Written problem: Decide whether each statement below agrees with the passage on the data disparity engine. Answer yes or no for each, and quote the deciding words of the passage. (a) A variance function can compare a row of data with a neighboring row. (b) The engine reports data only in layouts the user designs. (c) Histograms can show variant data that a user selects against baseline data.

Source excerpt:
As another example, a viewing user 106 may wish to understand their data without specifying a particular comparison. In such cases, a “BUBBLEUP” variance function may be performed on everything, through a user interface element such as a button or drop down menu. Other ways to generate variance analysis results may include performing a “BUBBLEUP” variance function on a row of data in comparison to a neighboring row of data, all rows of data in a table, or a specific set of data as determined through user input with the user interface. As another example, a “why are there errors” one-click variance analysis function may be performed within a user interface to enable users 106 to quickly understand their data and quickly identify where variances across a high number of dimensional data are found through the data disparity engine 126.

The data disparity engine 126 may further include functionality to generate data visualizations, group data by columns, and report data according to pre-programmed templates that identify and show the one or more data disparities. For example, various histograms may be generated to show user-selected variant data in comparison to baseline data across one or more dimensions of data.

Supplied data:
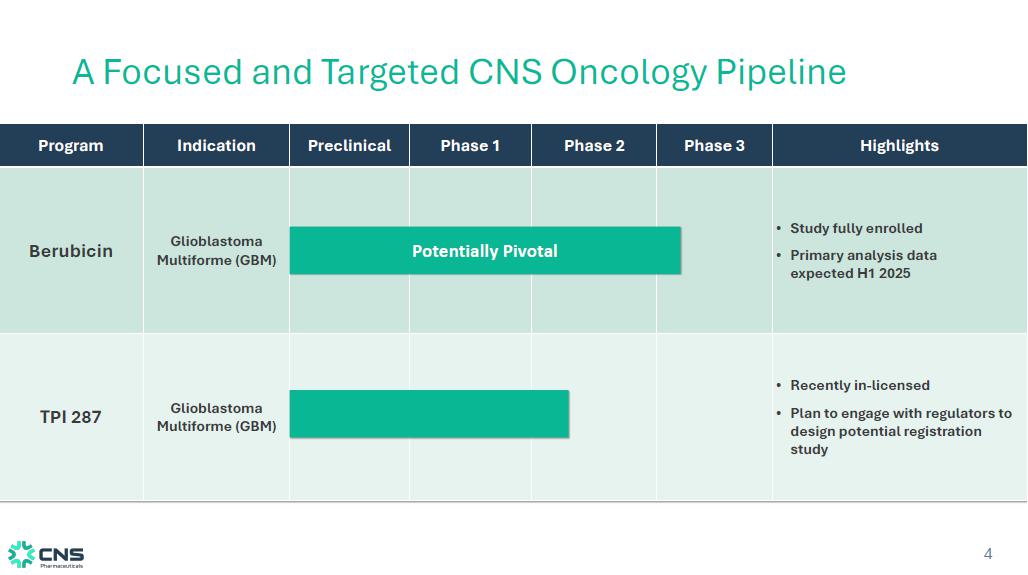The image size is (1028, 575).
Task: Select TPI 287's Glioblastoma Multiforme indication text
Action: pos(216,418)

Solution to the exercise:
(a) Yes: "a row of data in comparison to a neighboring row of data"
(b) No: "report data according to pre-programmed templates that identify and show the one or more data disparities"
(c) Yes: "various histograms may be generated to show user-selected variant data in comparison to baseline data across one or more dimensions of data"